The Middle East: Turning the Page on US Foreign Policy

Part 1

By Justin Raimondo

Editorial note: What follows is the text of a speech delivered at the MidCoast Forum on Foreign Relations in Rockport, Maine, on April 21, 2008.

".......The Lobby's agenda is not only to secure more aid – both military and economic – than any other recipient of American largesse, but also to use American military power to reshape the Middle East to Israel's advantage: in Lebanon, where Hezbollah threatens Israeli security, to Syria, backer of Palestinian resistance groups, to Iraq – where Saddam Hussein once offered to pay compensation to the families of Palestinian suicide bombers – to Iran, now the Lobby's main target, where the drive to acquire nuclear power has been declared an "existential threat" by Israeli leaders. Central to this agenda is the undermining of America's role as an honest Middle East peace broker when it comes to the Israeli-Palestinian conflict.

As Mearsheimer and Walt relate in detail, the Lobby has fought relentlessly against the establishment of a Palestinian state and against the very idea of a more balanced treatment of the issue in American policymaking circles. This has been the case ever since Bush the first caved on the question of Israeli settlements in Palestine, and when Bill Clinton took office, things got worse.

The Clinton administration sided with Israel all during the Camp David process, letting the Israelis see documents and edit them before they were available to the Palestinians.

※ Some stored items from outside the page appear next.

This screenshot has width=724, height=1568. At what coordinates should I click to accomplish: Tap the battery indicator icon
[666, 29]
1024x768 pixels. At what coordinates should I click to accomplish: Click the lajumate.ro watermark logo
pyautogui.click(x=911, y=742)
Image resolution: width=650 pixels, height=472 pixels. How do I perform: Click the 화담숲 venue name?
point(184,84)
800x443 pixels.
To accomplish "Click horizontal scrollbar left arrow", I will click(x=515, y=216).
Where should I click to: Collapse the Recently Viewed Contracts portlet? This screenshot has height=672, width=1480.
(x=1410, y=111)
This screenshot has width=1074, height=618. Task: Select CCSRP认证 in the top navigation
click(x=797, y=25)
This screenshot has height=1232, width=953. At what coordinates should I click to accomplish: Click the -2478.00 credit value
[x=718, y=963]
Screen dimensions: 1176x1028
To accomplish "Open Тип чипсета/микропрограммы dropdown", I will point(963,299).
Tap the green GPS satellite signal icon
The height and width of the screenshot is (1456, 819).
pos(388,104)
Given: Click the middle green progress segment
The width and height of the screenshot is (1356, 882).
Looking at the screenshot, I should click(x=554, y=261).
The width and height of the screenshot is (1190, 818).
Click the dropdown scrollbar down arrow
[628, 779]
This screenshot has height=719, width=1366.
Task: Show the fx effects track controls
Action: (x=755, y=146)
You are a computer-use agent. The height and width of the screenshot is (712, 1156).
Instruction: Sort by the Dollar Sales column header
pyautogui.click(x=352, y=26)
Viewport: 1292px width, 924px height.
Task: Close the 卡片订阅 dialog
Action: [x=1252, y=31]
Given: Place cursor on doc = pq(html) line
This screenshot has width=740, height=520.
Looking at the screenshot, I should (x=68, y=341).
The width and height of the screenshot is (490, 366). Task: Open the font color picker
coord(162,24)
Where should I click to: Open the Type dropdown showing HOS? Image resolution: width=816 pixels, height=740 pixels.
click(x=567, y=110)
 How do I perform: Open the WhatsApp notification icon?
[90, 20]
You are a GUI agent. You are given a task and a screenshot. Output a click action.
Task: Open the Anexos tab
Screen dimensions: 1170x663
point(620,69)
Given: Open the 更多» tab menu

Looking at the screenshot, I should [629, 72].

Clinton also kept the Arab states away from Camp David and assembled a team bereft of anyone with expertise in Arab politics. President Clinton took daily calls from Israeli Prime Minister Ehud Barak, and his chief negotiator, Dennis Ross, was and is a partisan of Israel. In the end, Clinton had the chutzpah to blame Arafat, of all people, for the failure of the peace process........"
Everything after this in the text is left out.